Imagine a friday night when there are a few parties going on at different venues. I'd like to think that there's a frat party going on somewhere -- where people can rant and be noisy and get stuff off their chests. That's healthy. I'd like to think there are a couple of coffee shops, where dudes, ladies, long-termers, and non-teachers can each say their part and feel understood, too.
And I hope the community's big and robust enough that I never have to feel like I'd like to go to an open mike, but the only thing available is a frat party. I don't want somebody to spill beer on my moleskin notebook during a keg stand, nor to be pulled into a congo line when I'm looking for a live cool jazz combo. Perhaps that's what's happening to I'm No Picasso, perhaps not. I know I've felt that way numerous times -- like the guy at a party wanting to talk about books while some group is drunkenly singing "SWEET CAROLINE! WAH WAH WAH!" nearby.

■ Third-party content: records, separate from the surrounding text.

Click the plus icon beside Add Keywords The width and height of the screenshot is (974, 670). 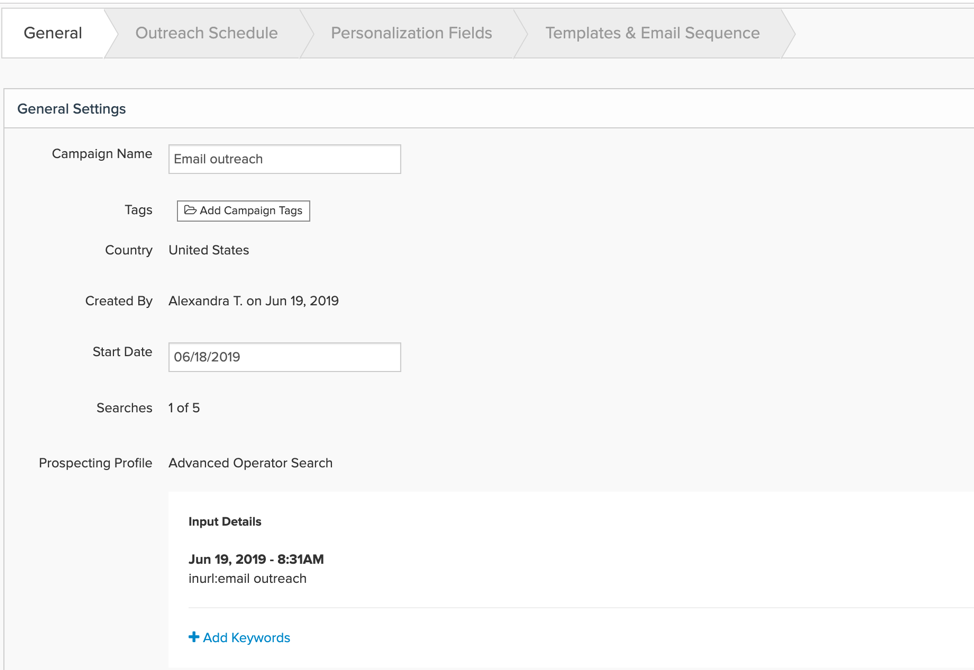point(194,637)
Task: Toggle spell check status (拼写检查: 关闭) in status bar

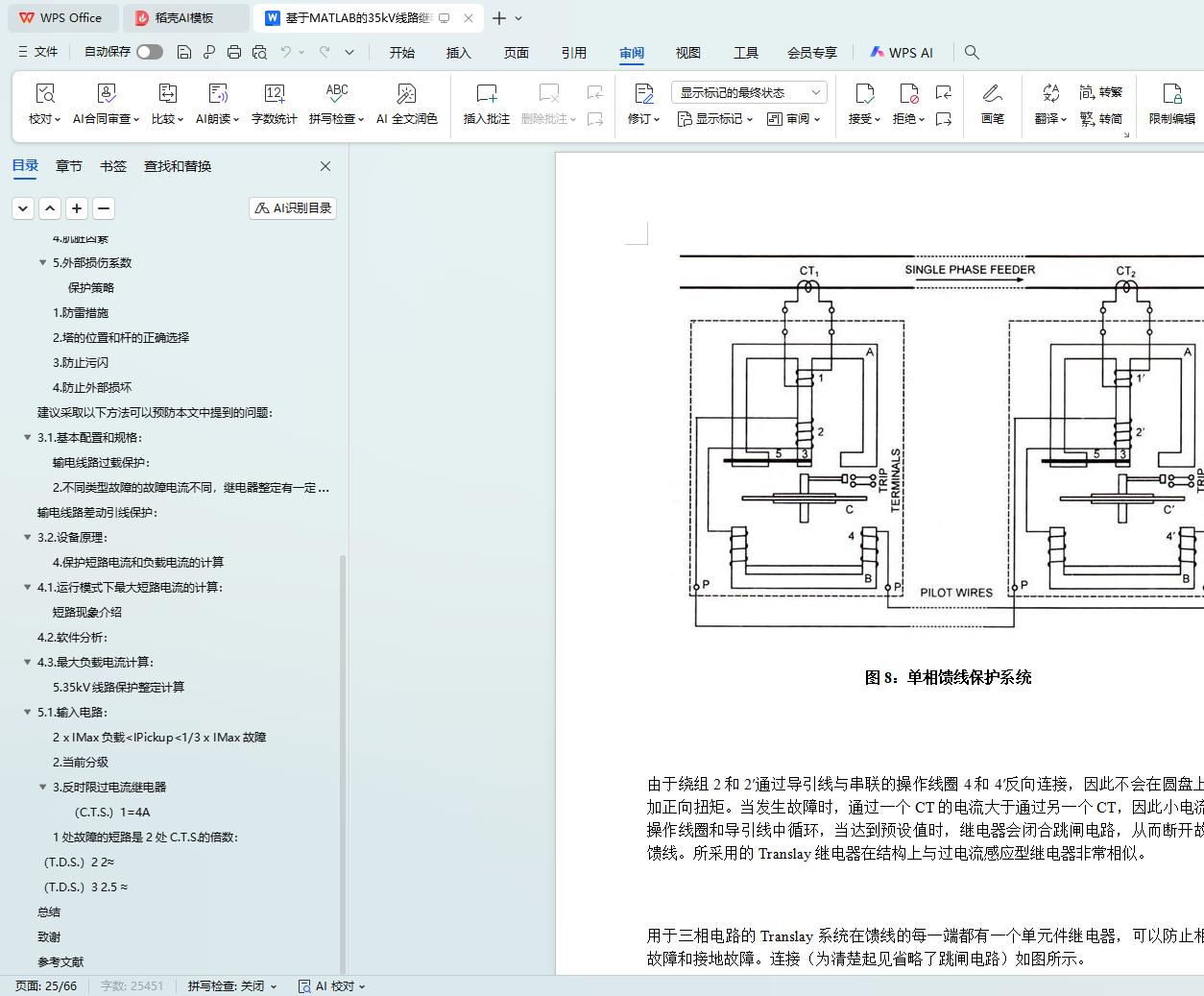Action: tap(231, 986)
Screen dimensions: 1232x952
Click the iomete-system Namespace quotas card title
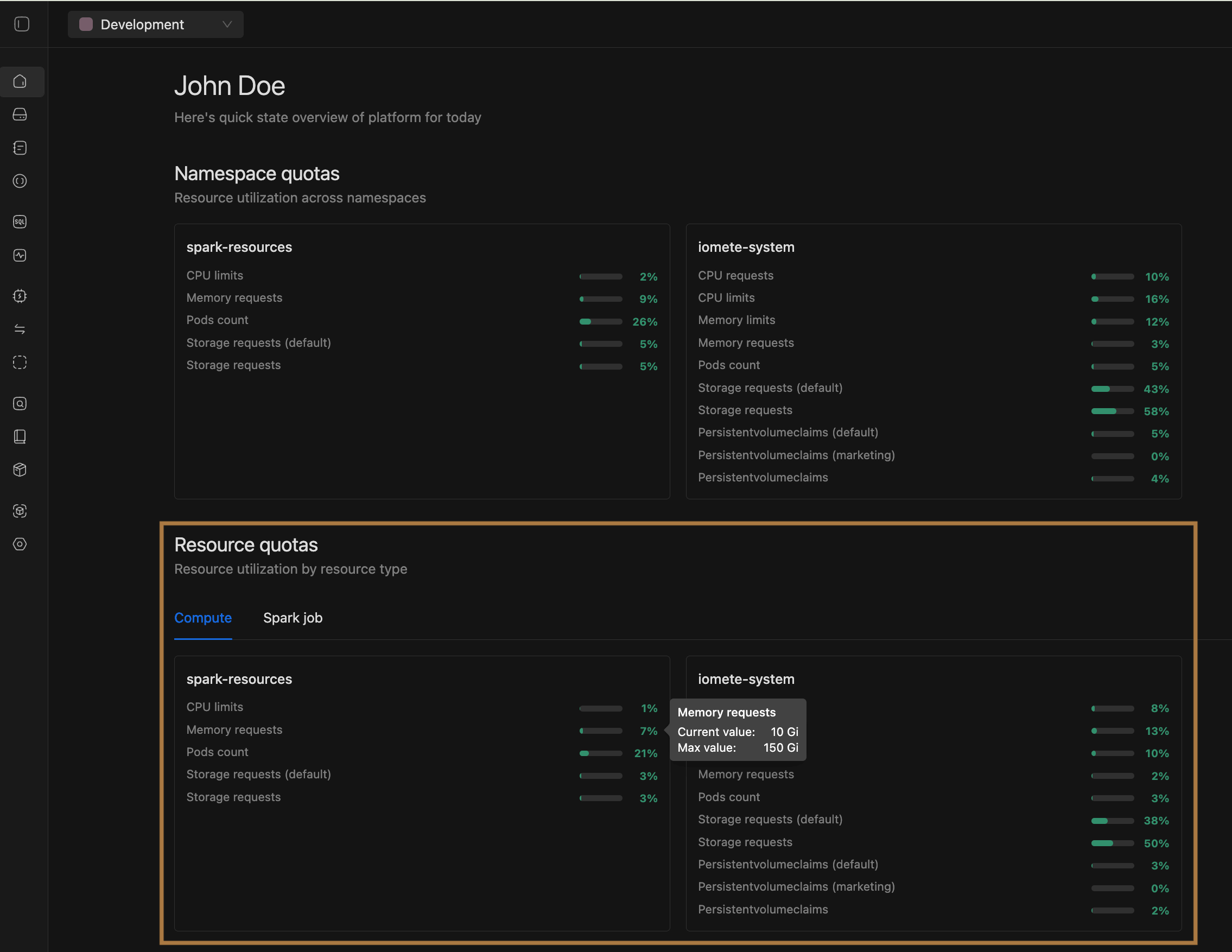tap(746, 247)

Yeah Yeah Yeah. Zero. Shiny.
Most of all... self-awareness
my favorite forums and communities are the ones that pause from time to time and talk, or think, about what they're doing, and where they're going, as a community. Who stop and ask, "Hey. Are we just turning into another iteration of [forum we left, in order to join this one]?" They are a community, these groups of people who talk to each other often on the internet. Not necessarily the way ye olde homesteade was: internet communities are pretty loose and amorphous (that was one of the mistakes I made in my earlier writings about expat community: not accounting for that nebulousness), but they are communities, and communities that don't stop and think about who they are and where they're headed might zig or zag into unexpected and unfortunate places, or start losing members who are no longer finding what they're looking for there.
And if a community is losing members because they've made a choice to be this way instead of that way, and that's a calculated cost, well that's a choice the community has made as a collective. But if a community suddenly looks around and goes "hey. where the f*** did those five really interesting contributors go?" maybe a little self-reflection, and the development of a little self-awareness, IS in order, even if the end result is "well, we're going to keep going as we were.. but at least now we've talked about it." (A perfectly legitimate conclusion, and sometimes the only possible conclusion, but one that honors community members who ask these kinds of questions: better than ignoring them.)
Comments are open, here and at I'm No Picasso.
Because part of this topic is about forming communities on the internet, and freedom of expression, I'll be fielding comments like that.
Because part of this topic is about the way females are talking to females on the internet, I feel like that's mostly a conversation females need to have with females, so comments to that effect from males are generally unwelcome, unless you regularly add your voice to the female-dominated discourses... and if you do, I'll probably recognize your id name. Comments from known male commenters who DON'T fit that criteria, especially ones with a tone of accusation or righteousness in their comment, will be edited, disemvoweled, or deleted. If you'd like to explain why things are this way, because you're a logical man and these emotional women need to understand how it is, go ahead. Elsewhere.
It's up to the female spaces to keep their own spaces tidy, and enough women have been told to f*** off when calling male-dominated forums out on their sexist tone, that we don't need that going the other way.